In his own comment, Olatunde Amolegbe, former President, Chartered Institute of Stockbrokers, CIS said: "For me, borrowing is a natural consequence of public expenditure if a country intends to grow. The question however is about what the debt is used for.

"I have always had reservations with borrowing to meet recurrent expenditure which is why I am more inclined towards infrastructure or project-tied debt that one is sure will go towards boosting economic growth and development.

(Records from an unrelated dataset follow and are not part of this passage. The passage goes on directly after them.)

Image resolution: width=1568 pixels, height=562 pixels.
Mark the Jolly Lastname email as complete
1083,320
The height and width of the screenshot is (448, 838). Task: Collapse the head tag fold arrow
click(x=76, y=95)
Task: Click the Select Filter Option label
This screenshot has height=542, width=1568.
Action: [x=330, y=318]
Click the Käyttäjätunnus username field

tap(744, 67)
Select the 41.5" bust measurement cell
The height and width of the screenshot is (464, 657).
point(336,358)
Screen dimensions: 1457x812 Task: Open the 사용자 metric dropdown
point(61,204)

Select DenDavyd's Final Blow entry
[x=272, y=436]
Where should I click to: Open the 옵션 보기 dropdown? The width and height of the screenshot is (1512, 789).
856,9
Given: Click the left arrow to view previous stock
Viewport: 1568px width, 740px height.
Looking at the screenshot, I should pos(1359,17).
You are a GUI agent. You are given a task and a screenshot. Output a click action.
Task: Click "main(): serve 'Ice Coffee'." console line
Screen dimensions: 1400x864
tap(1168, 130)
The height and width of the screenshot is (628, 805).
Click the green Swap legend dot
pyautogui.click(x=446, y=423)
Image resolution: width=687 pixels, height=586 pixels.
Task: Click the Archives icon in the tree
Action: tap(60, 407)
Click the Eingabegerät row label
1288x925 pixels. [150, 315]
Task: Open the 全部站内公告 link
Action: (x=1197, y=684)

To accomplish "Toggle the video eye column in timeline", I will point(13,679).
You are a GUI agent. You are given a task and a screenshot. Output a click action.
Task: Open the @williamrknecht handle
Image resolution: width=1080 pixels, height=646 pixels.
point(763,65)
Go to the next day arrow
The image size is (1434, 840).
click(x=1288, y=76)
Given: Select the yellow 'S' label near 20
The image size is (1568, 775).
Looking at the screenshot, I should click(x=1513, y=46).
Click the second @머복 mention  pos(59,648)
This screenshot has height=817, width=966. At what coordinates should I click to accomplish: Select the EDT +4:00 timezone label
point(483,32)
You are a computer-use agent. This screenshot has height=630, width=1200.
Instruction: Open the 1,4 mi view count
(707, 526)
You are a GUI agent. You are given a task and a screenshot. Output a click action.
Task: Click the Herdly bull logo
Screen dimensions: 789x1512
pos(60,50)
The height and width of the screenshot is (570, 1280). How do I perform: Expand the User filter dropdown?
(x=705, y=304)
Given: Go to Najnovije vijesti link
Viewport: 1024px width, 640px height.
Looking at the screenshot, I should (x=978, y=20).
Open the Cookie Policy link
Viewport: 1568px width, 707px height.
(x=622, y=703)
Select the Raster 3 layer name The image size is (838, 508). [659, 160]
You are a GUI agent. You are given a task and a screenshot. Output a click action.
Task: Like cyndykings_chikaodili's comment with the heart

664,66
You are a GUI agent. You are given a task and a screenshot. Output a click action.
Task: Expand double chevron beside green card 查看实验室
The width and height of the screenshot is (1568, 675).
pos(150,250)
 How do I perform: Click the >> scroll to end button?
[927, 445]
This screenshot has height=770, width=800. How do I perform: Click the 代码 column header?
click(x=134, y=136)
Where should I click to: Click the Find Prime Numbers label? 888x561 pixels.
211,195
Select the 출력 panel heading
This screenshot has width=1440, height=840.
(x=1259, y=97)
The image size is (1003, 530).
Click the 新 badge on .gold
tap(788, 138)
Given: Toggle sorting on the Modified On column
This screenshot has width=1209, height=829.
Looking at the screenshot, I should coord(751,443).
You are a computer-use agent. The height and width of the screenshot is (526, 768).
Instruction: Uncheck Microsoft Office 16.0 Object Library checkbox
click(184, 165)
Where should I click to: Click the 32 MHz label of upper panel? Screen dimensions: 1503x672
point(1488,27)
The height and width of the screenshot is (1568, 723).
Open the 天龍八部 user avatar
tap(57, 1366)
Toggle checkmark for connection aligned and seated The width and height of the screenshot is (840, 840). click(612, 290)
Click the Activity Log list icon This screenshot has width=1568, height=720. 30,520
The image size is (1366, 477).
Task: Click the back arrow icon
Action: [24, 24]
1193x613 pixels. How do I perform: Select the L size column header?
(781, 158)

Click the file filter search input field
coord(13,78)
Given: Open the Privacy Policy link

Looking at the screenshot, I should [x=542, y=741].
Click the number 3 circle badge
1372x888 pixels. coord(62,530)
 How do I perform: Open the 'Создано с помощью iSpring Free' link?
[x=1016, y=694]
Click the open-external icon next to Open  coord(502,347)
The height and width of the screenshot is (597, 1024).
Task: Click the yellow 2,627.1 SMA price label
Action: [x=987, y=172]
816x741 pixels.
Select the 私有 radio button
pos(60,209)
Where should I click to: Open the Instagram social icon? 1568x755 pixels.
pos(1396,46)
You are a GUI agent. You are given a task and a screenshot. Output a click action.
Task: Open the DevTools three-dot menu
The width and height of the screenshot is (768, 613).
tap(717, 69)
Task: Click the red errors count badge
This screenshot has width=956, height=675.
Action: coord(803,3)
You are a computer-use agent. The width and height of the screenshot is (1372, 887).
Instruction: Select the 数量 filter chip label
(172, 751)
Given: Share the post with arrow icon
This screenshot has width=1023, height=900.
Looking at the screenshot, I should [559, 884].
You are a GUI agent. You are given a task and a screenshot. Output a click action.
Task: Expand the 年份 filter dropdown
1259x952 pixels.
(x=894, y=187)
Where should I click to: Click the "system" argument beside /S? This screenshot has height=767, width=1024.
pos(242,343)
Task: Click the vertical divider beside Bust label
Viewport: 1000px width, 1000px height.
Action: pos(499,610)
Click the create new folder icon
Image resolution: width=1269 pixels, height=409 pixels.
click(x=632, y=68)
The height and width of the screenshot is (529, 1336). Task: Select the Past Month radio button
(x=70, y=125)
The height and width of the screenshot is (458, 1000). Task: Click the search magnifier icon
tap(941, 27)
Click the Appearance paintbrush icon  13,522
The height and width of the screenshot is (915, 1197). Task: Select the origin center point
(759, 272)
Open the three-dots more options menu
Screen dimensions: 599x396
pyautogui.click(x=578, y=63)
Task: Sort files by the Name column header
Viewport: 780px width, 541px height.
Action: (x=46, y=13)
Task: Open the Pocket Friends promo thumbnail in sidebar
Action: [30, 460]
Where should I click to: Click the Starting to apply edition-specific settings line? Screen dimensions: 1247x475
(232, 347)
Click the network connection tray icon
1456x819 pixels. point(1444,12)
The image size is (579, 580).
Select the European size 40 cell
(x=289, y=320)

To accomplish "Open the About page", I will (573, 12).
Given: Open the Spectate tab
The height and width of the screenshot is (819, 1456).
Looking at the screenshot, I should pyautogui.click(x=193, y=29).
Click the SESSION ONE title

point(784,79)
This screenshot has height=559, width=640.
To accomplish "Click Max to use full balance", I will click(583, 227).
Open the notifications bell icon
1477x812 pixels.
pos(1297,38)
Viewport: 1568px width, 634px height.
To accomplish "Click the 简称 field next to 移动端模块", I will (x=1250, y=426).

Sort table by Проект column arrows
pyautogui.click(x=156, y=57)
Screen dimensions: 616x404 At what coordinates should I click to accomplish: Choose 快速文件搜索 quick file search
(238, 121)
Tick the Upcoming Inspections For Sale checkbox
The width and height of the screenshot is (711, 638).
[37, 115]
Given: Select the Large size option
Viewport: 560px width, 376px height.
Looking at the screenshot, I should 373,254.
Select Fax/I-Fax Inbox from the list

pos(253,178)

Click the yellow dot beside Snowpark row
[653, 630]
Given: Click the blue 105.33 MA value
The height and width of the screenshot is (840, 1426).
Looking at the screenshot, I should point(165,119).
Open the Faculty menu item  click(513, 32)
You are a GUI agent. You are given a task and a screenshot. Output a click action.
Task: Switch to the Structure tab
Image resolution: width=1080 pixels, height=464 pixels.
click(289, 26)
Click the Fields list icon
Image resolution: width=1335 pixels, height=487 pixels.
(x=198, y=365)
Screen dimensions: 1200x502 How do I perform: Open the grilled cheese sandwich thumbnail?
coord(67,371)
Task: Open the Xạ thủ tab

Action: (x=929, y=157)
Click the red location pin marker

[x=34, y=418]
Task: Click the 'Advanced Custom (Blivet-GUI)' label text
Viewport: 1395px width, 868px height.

"Of course the borrowing level and borrowing cost are high and this has negative implications for our finances as a country however in as much as the debt -GDP and debt-revenue continue to remain stable or even decline then debt sustainability should not be a problem.

"I suppose the increase in the volume of FGN's borrowing we've seen month-on-month is driven by the attractive interest rate that they presently offer to investors. It means investors can invest as low as N10,000 and get interest rate of about 18% which they can't get anywhere else. "This can actually be seen through the prism of wealth distribution or empowerment.

"It is therefore not a problem per se but how the fund generated is put to use to enhance production. The private sector wants to see infrastructure that would help them reduce cost of production".

Reacting as well,Tajudeen Olayinka, Investment Banker & Stockbroker stated: "I think the critical challenge there is the sustainability of debt as measured by (i) Debt to GDP Ratio, (ii) Debt to Revenue Ratio, (iii) Debt to Export Ratio.

"The more sustainable a country's debt is, the less burdensome it becomes to the economy. Accordingly, Nigeria's economy must become more productive in the immediate to near term for her to sustain the current level of debt stock. "This should be the focus of the current administration, even though it inherited huge debt service to revenue ratio that had become unsustainable from the administration of President Muhammadu Buhari.

"A huge U.S. dollar denominated debt could be more threatening than a huge Naira debt.

"Government should therefore manage the country's debt within the framework of debt sustainability.
"The growth in the stock of savings bond between 2023 and 2024 cannot be said to be life threatening. That segment of government securities market is known to be underperforming".

The federal government had in the 2024 budget estimated N27.50 trillion total expenditure and N18.32 trillion revenue, leaving the FG with a N9.05 trillion fiscal deficit.

According to the FG, the fiscal deficit is expected to be financed by a combination of domestic borrowings (N6.04 trillion), foreign borrowings (N1.77 trillion), multilateral/bilateral loan drawdowns (N941.19 billion), and privatisation proceeds amounting to N298.49 billion.